"Na BASEL Angola": trabalhadores denunciam discriminação e falta de reajuste salarial
Um grupo de trabalhadores da empresa BASEL ANGOLA, que se dedica ao fabrico de diversos tipos de detergentes, como GLÓRIA,
ULTRA, AMA e LAVA, situado no bairro Capalanga, município dos Munlevos, denunciam falta de aumento salarial, uniforme de biossegurança no local de trabalho, bem como aumento de ameaças sobre despedimentos quando tentam reivindicar os seus direitos.
Por: Cambundo Caholua
Ao falarem em exclusivo pelo Na Mira do Crime, aquela franja de trabalhadores revelou que os funcionários expatriados discriminam os angolanos e resistem em não reajustar os salários, uma vez que o Estado angolano já decretou o tecto mínimo do salário nacional.
"Nós somos funcionários da empresa BASEL ANGOLA, que está situada no bairro Capalanca. Somos bastante humilhados pelos nossos responsáveis lá dentro da empresa. Tentamos discutir os nossos direitos, mas eles nos humilham bastante", contou.
Os denunciantes dizem que das tantas vezes que tentaram debater sobre as melhores condições, diante dos seus superiores, foram ameaçados com expulsões e os outros penalizados com faltas sem motivos aparentes.
"Você tenta discutir o seu direito, eles prometem te expulsar de qualquer maneira, e desafiam-te a recorrer onde quiseres.
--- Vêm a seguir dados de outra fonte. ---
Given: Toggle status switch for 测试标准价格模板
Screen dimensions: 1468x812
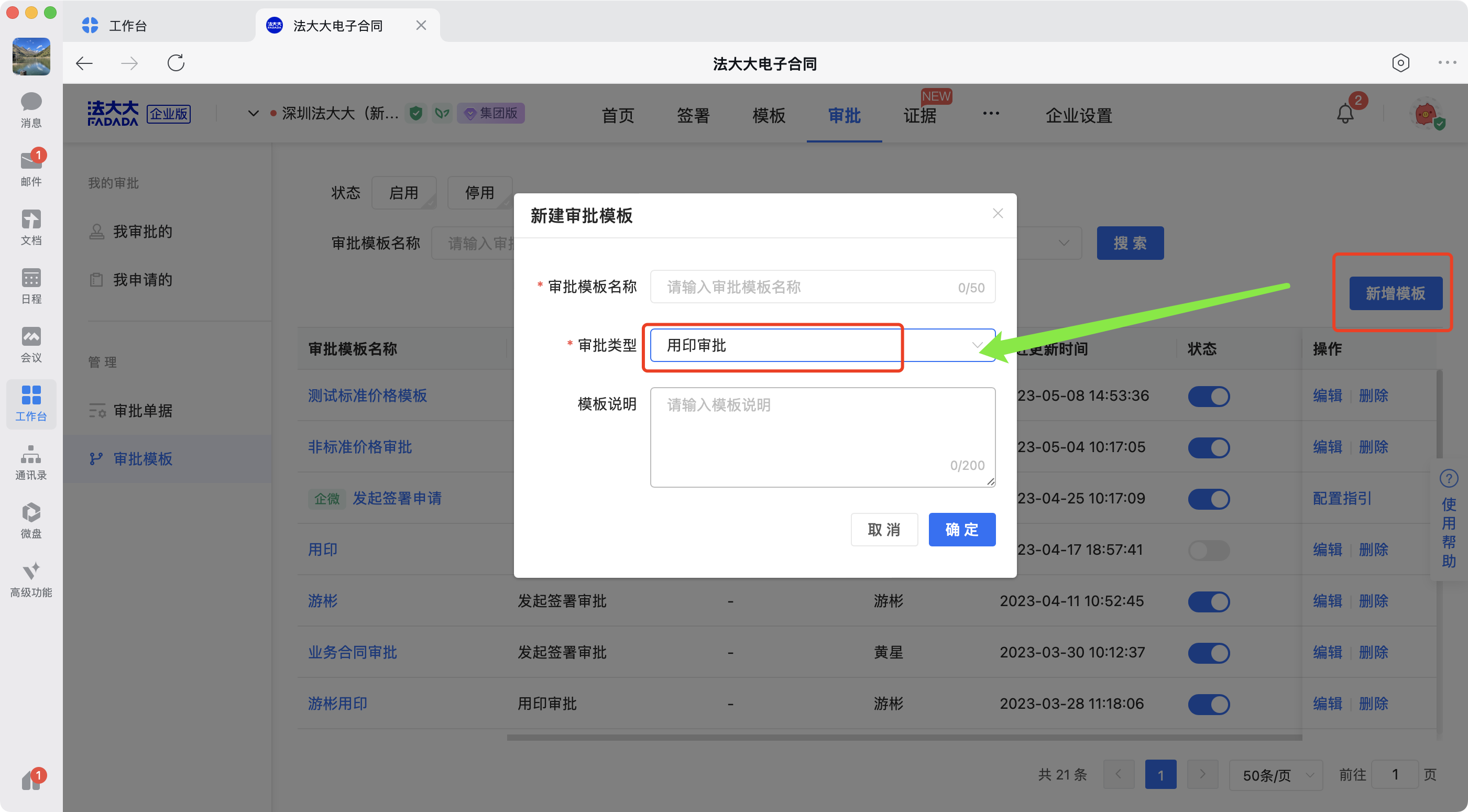Looking at the screenshot, I should coord(1208,397).
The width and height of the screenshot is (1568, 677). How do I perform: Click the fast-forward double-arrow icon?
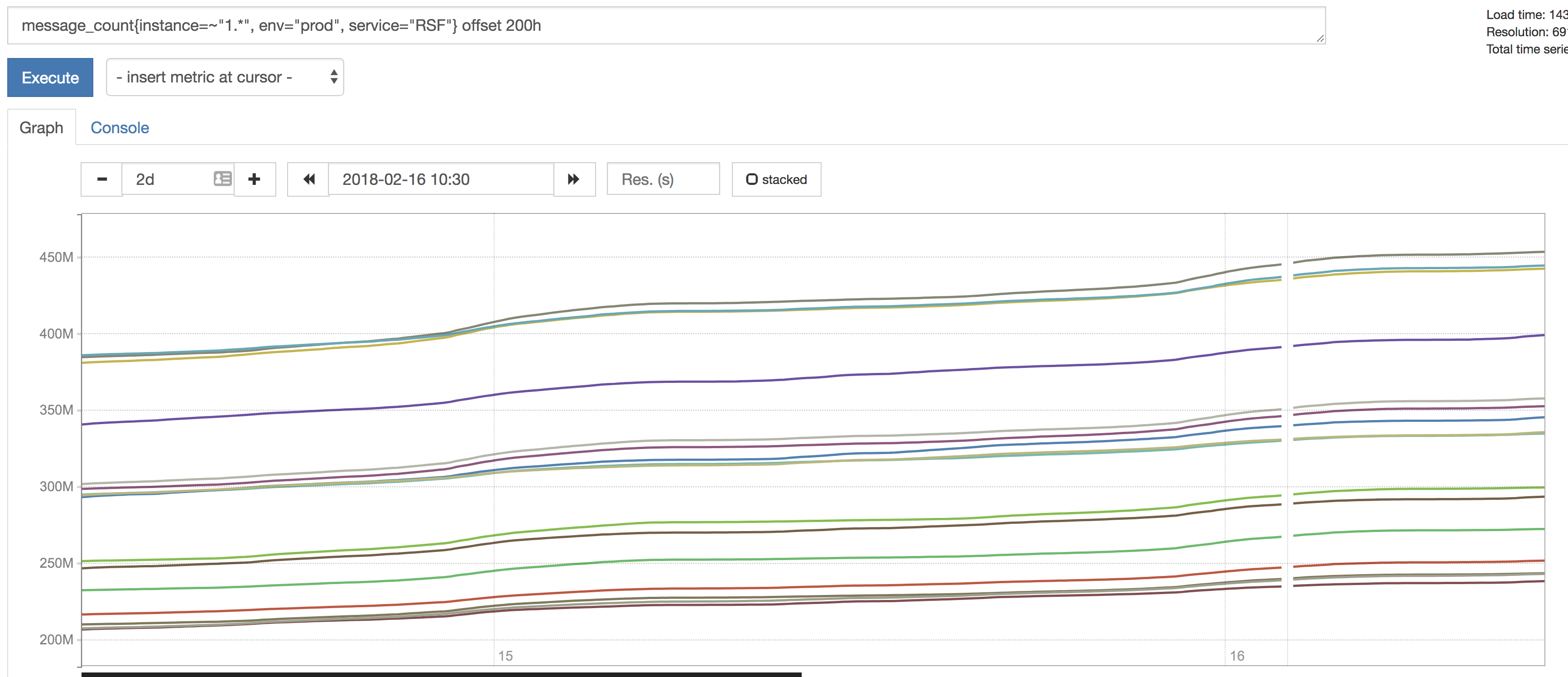click(x=573, y=179)
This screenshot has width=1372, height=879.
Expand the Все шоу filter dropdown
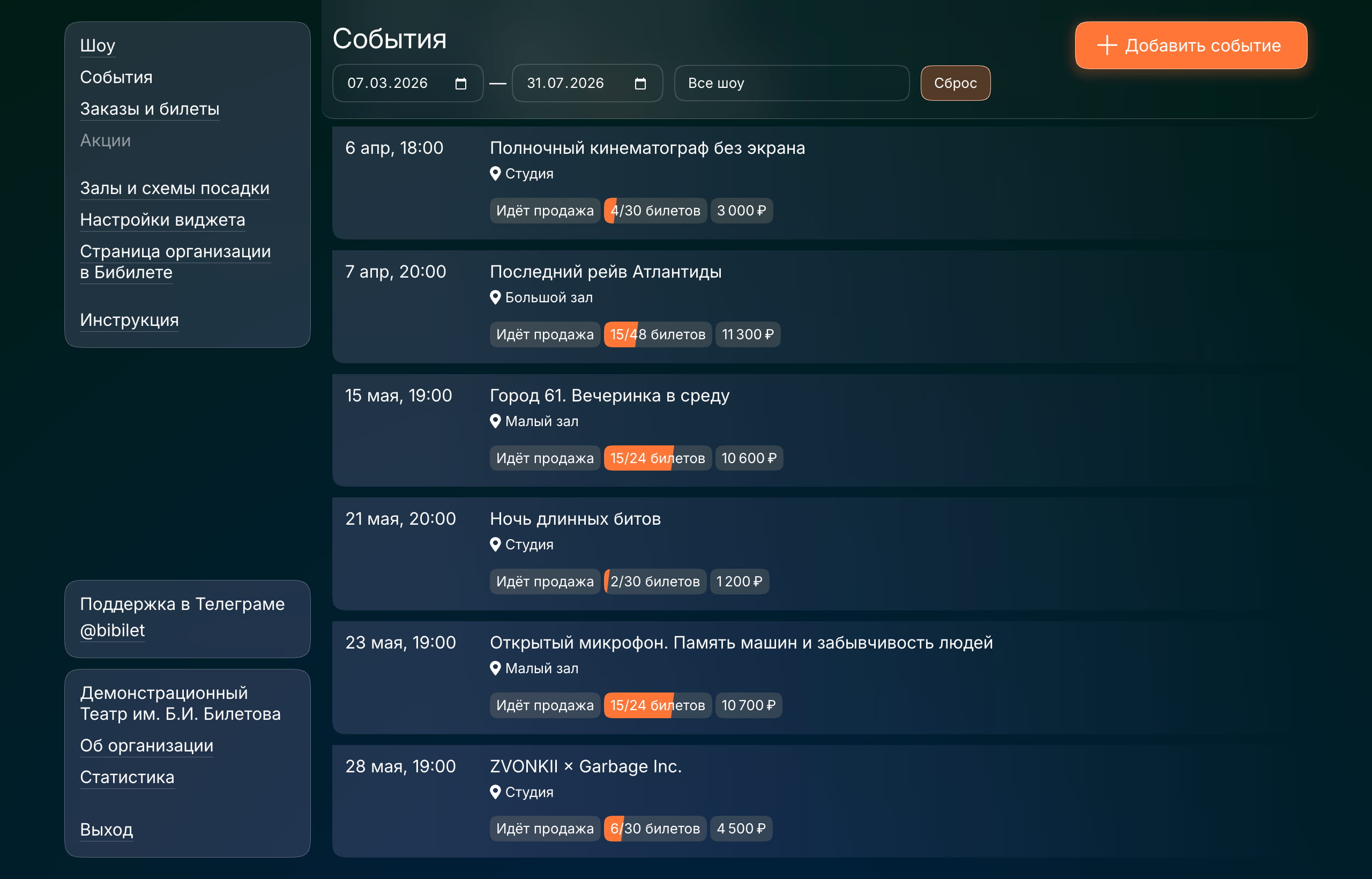pyautogui.click(x=791, y=83)
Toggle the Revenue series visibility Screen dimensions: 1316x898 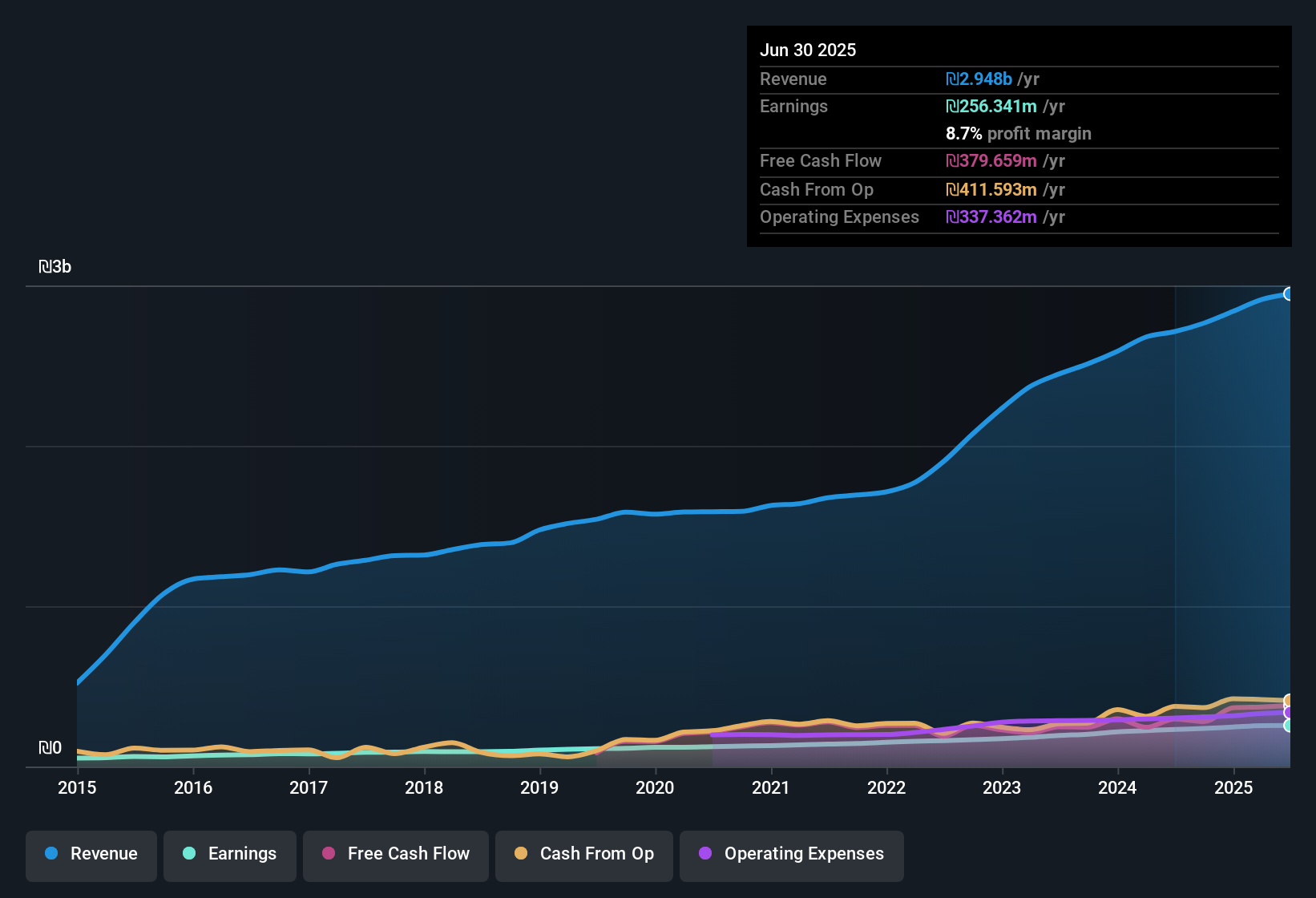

Pelo que temos visto, eles devem estar bem confiantes", assinalou.
"A BASEL ANGOLA é uma empresa grande, então o Estado Angolano decretou que o salário mínimo nacional, para as grandes empresas, são 100 mil Kwanzas, mas até agora os salários mantêm-se.
Foram mais longe, acusando os agentes da Inspecção Geral de Trabalho (IGT) de serem coniventes, sendo que são vistos a inspeccionar a BASEL ANGOLA, mas não procuram ouvir os funcionários.
Acrescentam ainda que os mesmos chegam à empresa, dirigem-se apenas ao escritório do chefe, na sequência, retiraram-se sem mais dizerem nada.
"Eles chegam lá, entram no escritório do chefe, não procuram falar com o funcionário, só entram, vão ter com o chefe e mais nada. Se procurassem falar com os funcionários, eles iriam ver a realidade sobre as dificuldades que os funcionários passam naquela empresa", sublinharam.
Denunciaram também que, em alguns departamentos de produção, os trabalhadores não fazem uso de uniforme de biossegurança, muitos trabalham sem botas apropriadas, sem máscara, nem óculos de protecção.
O Na Mira do Crime tentou contactar a direcção da empresa, mas sem sucesso.